Nutritionists weigh in on the cottage cheese swaps that have gone viral.
A new generation of protein-seekers have created new twists on cottage cheese cuisine, using TikTok and Instagram to spread them to thousands of hungry viewers.
RDN Amy Gorin, owner of Plant Based with Amy and Master the Media, weighed in on the viral protein cookie dough phenomenon, comparing one recipe that uses cottage cheese to the nutrition in Toll House edible cookie dough.
“The higher-protein, lower-calorie cookie dough has many things going for it: It provides 8 grams or satiating protein per serving (vs 1 g in the Toll House), is lower in carbs (14 g vs 25 g) and sugar (10 g vs 15 g), is gluten free and contains no added sugar if you use a protein powder that isn’t made with sugar. A few things to keep in mind, though: At 168 calories per serving, this is still a dessert to be eaten in moderation. As well, the Lily’s chocolate chips used in this recipe contain erythritol, a type of sugar alcohol, which can cause stomach upset for sensitive individuals. Would I choose the protein cookie dough over the Nestle cookie dough recipe? Yes, because I follow a gluten-free diet and the Nestle recipe is made with wheat flour. I really like the no-added-sugar chocolate chips from Hu.”
Nutrition writer Joyce Hendley, with a master’s in science in nutrition and food science (and who, since her days as a recipe developer with Weight Watchers, has always been on great terms with cottage cheese) had this to say about cottage cheese ice cream.
“It’s a big upgrade in protein, 25 g vs. 6 g in Haagen-Dazs Vanilla Bean (five times — about as much as you’d get in a 3-ounce portion of chicken breast!) and it has more calcium (216 mg vs. 180 mg), so it’s a treat with benefits ― the kind of benefits many people want.
“Using cottage cheese cuts the saturated fat to basically a negligible amount, compared with a not-great 13 g in regular ice cream (over half of what most people should get in a day). And remember, if you’re eating it as dessert or a snack, it’s probably on top of a day’s worth of other food.”
Hendley weighed in: “This is a no-brainer: Using cottage cheese allows you to use a lot less of the fat-packed dairy ingredients usually in cheesecake (um, cream cheese and sour cream). That cuts the sat-fat dramatically — from around 14 g in Sara Lee New York Style Cheesecake to a more manageable 5 g. And the savings in fat overall shaves off about 270 calories, too.

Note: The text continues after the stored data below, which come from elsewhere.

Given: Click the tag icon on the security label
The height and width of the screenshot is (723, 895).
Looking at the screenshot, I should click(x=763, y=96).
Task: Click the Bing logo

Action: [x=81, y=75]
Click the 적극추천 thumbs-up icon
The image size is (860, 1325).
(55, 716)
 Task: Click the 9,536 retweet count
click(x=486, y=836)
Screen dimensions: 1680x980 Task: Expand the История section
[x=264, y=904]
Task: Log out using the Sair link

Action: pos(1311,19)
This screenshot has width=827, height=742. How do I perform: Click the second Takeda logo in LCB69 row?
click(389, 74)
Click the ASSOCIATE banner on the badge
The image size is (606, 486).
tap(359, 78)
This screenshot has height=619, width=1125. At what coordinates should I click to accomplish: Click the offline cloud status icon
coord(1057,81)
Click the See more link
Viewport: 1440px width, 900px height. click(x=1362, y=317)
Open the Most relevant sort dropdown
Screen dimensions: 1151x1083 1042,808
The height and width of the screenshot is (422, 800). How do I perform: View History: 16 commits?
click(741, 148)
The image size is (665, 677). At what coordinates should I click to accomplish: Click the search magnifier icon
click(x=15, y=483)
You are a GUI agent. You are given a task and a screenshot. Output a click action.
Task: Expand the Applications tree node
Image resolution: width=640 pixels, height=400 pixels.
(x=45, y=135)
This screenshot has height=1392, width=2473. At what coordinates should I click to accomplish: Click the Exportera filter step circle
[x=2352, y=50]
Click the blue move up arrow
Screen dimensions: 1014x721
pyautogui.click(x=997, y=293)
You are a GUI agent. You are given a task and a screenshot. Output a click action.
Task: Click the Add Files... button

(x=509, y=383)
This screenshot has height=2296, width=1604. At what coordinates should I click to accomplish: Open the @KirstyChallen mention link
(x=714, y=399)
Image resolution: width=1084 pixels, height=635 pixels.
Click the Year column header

“But most importantly, cottage cheese really tastes like cream cheese, and has a silky mouthfeel when it’s pureed within an inch of its life, so with a little wizardry (like the cornstarch), it’s not much of a compromise to use it in a recipe like this.”
Hendley says using cottage cheese is brilliant here. It fills in for three traditional ingredients that our hearts don’t love: cream, butter and egg yolk. That cuts the saturated fat almost in half (4 g vs. 8 g) and really brings down the calories.
“With traditional Alfredo, you’re already getting 589 calories; almost a full meal’s worth of calories just from the sauce,” Henley said. “And, since you’re using less cheese overall, it’s a huge cut in sodium, going from almost the whole day’s recommended limit (1,580 mg) to about a third (459 mg).” The American Heart Association recommends less than 2,300 mg per day, but notes that less than 1,500 mg per day is ideal for most adults.
Cottage cheese toast is simply that — toast topped with cottage cheese, sometimes avocado, and embellished with either savory or sweet toppings.
O’Neil approves. “This is a good use of cottage cheese and is how I love to enjoy it too, as a topping on toast for a quick breakfast or lunch. Another idea is to spread some pasta sauce on a toasted English muffin and top with small curd 2% cottage cheese and sprinkle on some Italian seasoning and heat in toaster oven or under the broiler for a couple of minutes to make a mini pizza that will be a good source of protein with less fat than other cheeses.”